Building Information Modeling (BIM) is very promising in addressing this issue but for those owners or designers who haven’t adopted BIM yet, the operation is hindered by having information in a paper format that can’t easily be ingested by a facility management system. How many facility managers have the time or budget to re-enter data into a FMS? The previously mentioned NIST study that conclude that $16 billion was wasted every year due to lack of interoperability was essentially about the exchange of data (or lack of) between all the parties involved in the design, construction and operation of a building. Designers and contractors need to change their deliverables and documentation for easy use by building operations. There is a market demand to maximize the data and information created during design and construction for the betterment of building operations. Again, products and services that can facilitate collaboration between all parties involved and provide the owner with solid data and information for building management will succeed.

contemporary 3. The ineffectiveness of most space planning – Studies have shown that office buildings occupied by service-sector companies are oftentimes less than 50 percent occupied. That’s right; on a typical day half of the people are mobile, absent or working at home and are not in the building. Exacerbating the situation in the short term is the state of the economy which has shed jobs, and in the long term, the advancement of mobile, office and home technology. What we’re doing now is primarily providing space for the most improbable case when every employee is showing up for work in the office and in turn, wasting operating and/or capital cost on empty office space.
Space planning is very critical to employee productivity and company expenses. Products and services that balance technology, space costs and employee productivity will thrive. Better utilization of space, flexibility in space use, systems that can provide HVAC and lighting aligned with office occupancy and can blend office workers, stay-at-home-workers and mobile workers in a cohesive and collaborative entity have a bright future.

4. The sub-optimal operation of building systems – A 2004 study sponsored by the DOE concluded that the median payback time for recommissioning an existing commercial office building is 0.7 years. Quick name one other activity that has a payback period that short. With a 0.7 year payback period does it make any sense to do recommissioning every 2 or 3 years? As the chart demonstrates, some energy intensive building types, such as hospitals and laboratories have almost immediate payback. We need automated, continuous commissioning. That means a transition to intelligent commissioning software tools that can be used to automatically optimize building systems without human intervention. Any products or services providing this can hit the sweet spot.

Pre-Commissioning Energy Cost Intensity

5. The lack of building system integration – If the various systems in a building are not integrated the building owner/manager is not getting all the functionality they could out of the systems. The adage: “The whole is greater than the sum of its parts” applies to integrated systems. It means that integrating the system provides functionality that doesn’t exist with separate systems. A number of case studies demonstrate the value of integrated building systems, which is primarily lowering capital and operating costs. The integration of building systems is just one piece of a much larger industry-wide effort to integrate and collaborate. Organizations such as the AIA and the National Institute of Building Science’s initiative with the Whole Building Design Guide are supporting integrated project teams, an integrated design approach and collaboration between designers, contractors and owners. Technology, economics and the move to energy efficiency are driving integrated systems and the successful firms will embrace the concept and grow with it.

**Data extracts**:

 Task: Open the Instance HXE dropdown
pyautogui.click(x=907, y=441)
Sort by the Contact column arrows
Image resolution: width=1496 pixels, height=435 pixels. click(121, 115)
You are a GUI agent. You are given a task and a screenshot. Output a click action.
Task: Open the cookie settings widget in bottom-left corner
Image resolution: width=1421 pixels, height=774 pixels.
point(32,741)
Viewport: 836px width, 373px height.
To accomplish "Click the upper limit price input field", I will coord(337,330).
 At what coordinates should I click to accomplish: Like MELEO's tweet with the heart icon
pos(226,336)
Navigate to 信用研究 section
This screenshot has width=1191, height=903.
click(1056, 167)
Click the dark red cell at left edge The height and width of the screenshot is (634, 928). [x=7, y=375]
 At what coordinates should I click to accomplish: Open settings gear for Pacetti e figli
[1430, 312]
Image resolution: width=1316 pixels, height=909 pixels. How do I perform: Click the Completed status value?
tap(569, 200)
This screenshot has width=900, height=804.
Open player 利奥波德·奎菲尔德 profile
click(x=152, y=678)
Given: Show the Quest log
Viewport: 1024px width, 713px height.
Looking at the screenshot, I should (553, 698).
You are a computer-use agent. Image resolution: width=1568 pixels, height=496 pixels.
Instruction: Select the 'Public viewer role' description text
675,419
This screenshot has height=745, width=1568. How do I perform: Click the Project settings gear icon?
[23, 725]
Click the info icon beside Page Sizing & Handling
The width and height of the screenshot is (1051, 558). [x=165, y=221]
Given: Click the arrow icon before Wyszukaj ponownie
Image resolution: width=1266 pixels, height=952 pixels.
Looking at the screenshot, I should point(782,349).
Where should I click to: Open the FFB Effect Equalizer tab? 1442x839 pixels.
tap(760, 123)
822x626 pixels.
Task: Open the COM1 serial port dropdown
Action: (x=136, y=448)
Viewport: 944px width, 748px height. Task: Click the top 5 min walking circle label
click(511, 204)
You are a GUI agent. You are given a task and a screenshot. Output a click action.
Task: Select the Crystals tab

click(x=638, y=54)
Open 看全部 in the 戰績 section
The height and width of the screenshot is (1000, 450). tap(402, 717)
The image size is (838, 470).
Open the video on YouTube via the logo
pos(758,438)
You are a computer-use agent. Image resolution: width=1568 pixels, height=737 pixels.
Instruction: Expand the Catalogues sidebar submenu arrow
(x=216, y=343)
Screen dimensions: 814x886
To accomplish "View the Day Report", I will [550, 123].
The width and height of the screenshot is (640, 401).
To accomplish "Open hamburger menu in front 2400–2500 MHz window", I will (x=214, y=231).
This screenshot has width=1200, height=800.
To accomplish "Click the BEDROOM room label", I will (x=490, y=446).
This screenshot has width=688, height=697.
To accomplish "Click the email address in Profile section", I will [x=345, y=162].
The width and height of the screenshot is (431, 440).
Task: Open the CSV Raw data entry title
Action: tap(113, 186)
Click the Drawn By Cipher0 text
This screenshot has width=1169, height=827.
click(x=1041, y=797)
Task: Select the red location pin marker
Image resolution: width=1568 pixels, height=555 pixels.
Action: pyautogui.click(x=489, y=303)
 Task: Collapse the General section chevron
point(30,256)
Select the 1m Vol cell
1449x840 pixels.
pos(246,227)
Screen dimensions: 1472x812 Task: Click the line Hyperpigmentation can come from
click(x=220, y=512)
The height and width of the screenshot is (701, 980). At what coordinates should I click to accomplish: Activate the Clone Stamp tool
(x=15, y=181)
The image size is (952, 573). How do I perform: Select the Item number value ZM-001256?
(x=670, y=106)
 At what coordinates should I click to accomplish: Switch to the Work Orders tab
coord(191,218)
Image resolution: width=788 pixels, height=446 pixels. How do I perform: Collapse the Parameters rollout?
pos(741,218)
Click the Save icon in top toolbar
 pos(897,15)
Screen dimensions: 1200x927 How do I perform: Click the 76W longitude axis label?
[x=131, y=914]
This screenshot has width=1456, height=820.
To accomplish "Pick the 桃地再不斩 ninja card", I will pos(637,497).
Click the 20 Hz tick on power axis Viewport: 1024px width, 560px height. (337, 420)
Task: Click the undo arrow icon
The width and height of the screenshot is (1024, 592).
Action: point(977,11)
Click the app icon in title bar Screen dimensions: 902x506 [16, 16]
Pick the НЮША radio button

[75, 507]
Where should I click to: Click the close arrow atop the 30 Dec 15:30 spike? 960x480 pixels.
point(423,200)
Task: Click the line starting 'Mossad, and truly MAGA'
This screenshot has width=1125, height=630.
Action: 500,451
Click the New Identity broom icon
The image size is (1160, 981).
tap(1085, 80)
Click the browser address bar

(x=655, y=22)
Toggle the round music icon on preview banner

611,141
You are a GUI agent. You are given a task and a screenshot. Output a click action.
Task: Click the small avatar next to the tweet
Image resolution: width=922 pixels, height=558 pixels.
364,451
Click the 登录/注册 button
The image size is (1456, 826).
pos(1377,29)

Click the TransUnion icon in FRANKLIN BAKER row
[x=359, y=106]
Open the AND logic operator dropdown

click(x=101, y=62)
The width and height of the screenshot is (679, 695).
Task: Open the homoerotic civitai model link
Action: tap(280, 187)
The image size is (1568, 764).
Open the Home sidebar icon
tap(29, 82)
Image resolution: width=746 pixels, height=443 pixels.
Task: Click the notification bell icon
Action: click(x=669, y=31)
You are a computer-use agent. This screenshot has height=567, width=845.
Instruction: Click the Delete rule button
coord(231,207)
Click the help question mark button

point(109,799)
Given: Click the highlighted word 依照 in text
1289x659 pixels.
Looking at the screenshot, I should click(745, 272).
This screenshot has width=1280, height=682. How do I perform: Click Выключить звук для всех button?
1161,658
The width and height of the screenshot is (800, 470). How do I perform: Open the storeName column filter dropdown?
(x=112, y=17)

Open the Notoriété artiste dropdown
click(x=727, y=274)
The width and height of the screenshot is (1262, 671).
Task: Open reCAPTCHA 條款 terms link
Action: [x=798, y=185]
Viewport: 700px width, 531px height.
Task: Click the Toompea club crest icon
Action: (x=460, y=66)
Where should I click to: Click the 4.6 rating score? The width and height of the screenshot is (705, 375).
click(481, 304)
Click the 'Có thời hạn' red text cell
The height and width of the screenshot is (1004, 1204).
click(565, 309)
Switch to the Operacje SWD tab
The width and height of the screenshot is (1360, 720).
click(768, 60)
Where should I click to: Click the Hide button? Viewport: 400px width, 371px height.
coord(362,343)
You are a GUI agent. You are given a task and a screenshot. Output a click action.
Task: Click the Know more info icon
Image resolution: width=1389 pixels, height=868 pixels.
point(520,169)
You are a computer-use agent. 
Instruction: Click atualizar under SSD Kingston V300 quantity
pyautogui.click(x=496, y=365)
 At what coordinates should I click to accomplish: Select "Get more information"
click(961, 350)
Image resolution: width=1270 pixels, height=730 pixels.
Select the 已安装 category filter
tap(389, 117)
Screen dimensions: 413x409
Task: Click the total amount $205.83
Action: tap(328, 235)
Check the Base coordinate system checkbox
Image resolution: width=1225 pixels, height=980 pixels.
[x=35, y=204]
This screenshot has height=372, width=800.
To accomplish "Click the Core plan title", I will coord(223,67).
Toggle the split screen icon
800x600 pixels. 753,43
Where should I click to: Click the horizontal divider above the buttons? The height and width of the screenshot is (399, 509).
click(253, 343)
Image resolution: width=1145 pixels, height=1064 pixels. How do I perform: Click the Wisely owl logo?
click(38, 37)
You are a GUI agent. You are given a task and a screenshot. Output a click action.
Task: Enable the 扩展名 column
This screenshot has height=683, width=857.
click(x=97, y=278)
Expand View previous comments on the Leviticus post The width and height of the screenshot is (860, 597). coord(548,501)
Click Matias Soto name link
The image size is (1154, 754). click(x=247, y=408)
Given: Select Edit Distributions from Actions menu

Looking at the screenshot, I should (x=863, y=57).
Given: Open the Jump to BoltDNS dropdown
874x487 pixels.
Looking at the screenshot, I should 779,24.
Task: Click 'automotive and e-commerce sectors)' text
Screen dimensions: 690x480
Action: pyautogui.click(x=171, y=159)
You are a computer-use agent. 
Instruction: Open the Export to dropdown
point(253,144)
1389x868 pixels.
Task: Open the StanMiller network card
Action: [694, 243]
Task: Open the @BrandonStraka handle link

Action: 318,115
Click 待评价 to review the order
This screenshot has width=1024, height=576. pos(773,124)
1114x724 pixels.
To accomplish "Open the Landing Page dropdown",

**What is being asked**: From the text on building operations, reproduce word for word the portion that begins at the words "contemporary 3. The" and stops after the words "empty office space.".

**Solution below**:
contemporary 3. The ineffectiveness of most space planning – Studies have shown that office buildings occupied by service-sector companies are oftentimes less than 50 percent occupied. That’s right; on a typical day half of the people are mobile, absent or working at home and are not in the building. Exacerbating the situation in the short term is the state of the economy which has shed jobs, and in the long term, the advancement of mobile, office and home technology. What we’re doing now is primarily providing space for the most improbable case when every employee is showing up for work in the office and in turn, wasting operating and/or capital cost on empty office space.